Ses mots étaient emplis de sagesse et François les garda bien en mémoire. Il n'oublierait jamais cet instant. Mais, déjà il pensait les aider... Des tas de petits plans naissaient dans sa tête, certains plus farfelus que d'autres.
" Je te promets maman, que quand je serais grand comme papa, je les aiderai à s'en sortir. "
Un large sourire découvrit de belles dents blanches. Il serra sa maman dans ses bras. Cette dernière ferma les yeux et les deux s'endormirent quelques heures. Marthe frappa et entra dans la chambre. La jeune femme malade était réveillait et contemplait son fils, caressant ses cheveux bruns.
" Il a comprit n'est-ce pas? "
" Je ne sais pas s'il a tout comprit mais, il doit se douter que quelque chose d'anormal se déroule. Il est malin... "
Un léger sourire s'imissa sur les lèvres pâles de Mme de Vendôme. Son visage était blanc, elle n'allait pas bien.
" Malin comme son père, sage comme vous. Je suis sûre qu'il vous rendra fière. "
" J'en suis certaine également. Ce petit homme est ma fierté et je vous le confie. Je sais que vous en prendrez soin; j'ai entièrement confiance en vous Marthe, et je vous remercie d'être toujours là. "
La vieille femme s'approcha du grand lit, caressa le visage de sa maîtresse tendrement.
" Ne me remerciez pas. C'est un honneur pour moi que de pouvoir vous servir, et François sera élevé comme vous l'avez commencé. Je prendrais soin de lui comme si c'était mon enfant. "
Les yeux clairs du petit Duc s'entrouvirent avant de regarder totalement sa maman.

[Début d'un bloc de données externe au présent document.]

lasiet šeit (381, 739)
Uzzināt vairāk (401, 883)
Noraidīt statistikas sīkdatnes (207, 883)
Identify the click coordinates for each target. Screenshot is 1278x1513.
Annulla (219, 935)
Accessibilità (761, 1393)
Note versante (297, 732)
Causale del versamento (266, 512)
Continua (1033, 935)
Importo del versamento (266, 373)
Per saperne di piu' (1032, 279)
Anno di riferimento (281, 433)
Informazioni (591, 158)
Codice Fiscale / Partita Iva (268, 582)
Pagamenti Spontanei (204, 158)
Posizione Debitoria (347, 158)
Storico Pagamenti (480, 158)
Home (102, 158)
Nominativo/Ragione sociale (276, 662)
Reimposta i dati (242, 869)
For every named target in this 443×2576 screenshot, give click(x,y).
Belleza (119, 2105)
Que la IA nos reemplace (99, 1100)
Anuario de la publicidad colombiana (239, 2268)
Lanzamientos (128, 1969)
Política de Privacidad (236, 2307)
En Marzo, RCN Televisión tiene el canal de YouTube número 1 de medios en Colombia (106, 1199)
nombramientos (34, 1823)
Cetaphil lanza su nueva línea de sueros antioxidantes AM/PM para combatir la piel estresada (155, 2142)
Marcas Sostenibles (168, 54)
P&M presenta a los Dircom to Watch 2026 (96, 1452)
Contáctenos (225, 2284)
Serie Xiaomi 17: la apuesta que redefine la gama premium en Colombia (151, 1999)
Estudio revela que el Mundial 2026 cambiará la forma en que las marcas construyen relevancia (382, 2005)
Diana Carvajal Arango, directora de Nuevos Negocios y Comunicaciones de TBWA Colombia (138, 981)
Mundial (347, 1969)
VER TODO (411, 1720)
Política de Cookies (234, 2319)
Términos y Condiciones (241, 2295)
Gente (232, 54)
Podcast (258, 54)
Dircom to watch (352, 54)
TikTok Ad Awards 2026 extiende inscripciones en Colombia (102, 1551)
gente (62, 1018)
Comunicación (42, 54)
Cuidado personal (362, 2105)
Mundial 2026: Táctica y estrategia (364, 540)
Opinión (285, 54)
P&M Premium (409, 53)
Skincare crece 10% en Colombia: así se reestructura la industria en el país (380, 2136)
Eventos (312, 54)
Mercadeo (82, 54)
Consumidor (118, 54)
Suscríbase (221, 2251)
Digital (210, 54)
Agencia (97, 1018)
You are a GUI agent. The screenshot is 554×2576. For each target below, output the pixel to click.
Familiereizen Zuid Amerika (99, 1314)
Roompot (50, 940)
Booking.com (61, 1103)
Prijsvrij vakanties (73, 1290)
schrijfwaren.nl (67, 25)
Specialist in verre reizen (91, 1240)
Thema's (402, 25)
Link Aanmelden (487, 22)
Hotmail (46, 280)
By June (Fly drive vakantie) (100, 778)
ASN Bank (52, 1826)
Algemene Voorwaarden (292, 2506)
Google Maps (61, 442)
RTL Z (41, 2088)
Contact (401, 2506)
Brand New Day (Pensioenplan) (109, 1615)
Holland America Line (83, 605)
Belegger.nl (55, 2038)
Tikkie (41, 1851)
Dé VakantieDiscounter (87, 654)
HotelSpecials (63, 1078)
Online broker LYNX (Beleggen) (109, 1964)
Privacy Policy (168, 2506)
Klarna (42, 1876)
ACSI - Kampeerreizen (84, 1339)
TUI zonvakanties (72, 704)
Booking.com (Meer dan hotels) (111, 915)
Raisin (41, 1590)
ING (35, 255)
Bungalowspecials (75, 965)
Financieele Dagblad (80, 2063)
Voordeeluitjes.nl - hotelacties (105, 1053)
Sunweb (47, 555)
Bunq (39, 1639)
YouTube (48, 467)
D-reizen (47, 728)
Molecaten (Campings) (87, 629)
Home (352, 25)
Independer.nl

" Tu ne dors plus?! Mais tu dois te reposer, je te l'ai dit! "
" Oui, elle doit se reposer! C'est pourquoi nous allons descendre souper. "
François embrassa sa mère et suivit Marthe. La jeune femme le regarda partir et commença à écrire une longue lettre. Quelques larmes coulèrent sur ses joues blanches et elle jeta un dernier regard à travers les fenêtres avant de ranger le bout de parchemin dans sa table de chevet.
Dans la cuisine, l'enfant mangeait comme d'habitude, avec appétit. La femme aux cheveux blancs le regardait faire, se doutant que les prochains jours seraient terribles pour eux, et surtout pour lui...
" A quoi tu penses? "
" A tes prochains cours de grammaire qui ne seront pas du luxe! Crois-tu qu'avec de telles phrases tu seras digne de parler à tes cousins plus tard? "
Le petit Beaufort sourit largement, ses yeux clairs pétillants de malice.
" On est qu'entre nous: je peux parler comme je veux! Je t'assure que dans Paris, tout à l'heure, je parlais comme on parle au Louvre! "
" Et tu as dû passer pour un idiot non? "
" Oui! Totalement! Ils ne savent pas bien parler là-bas! "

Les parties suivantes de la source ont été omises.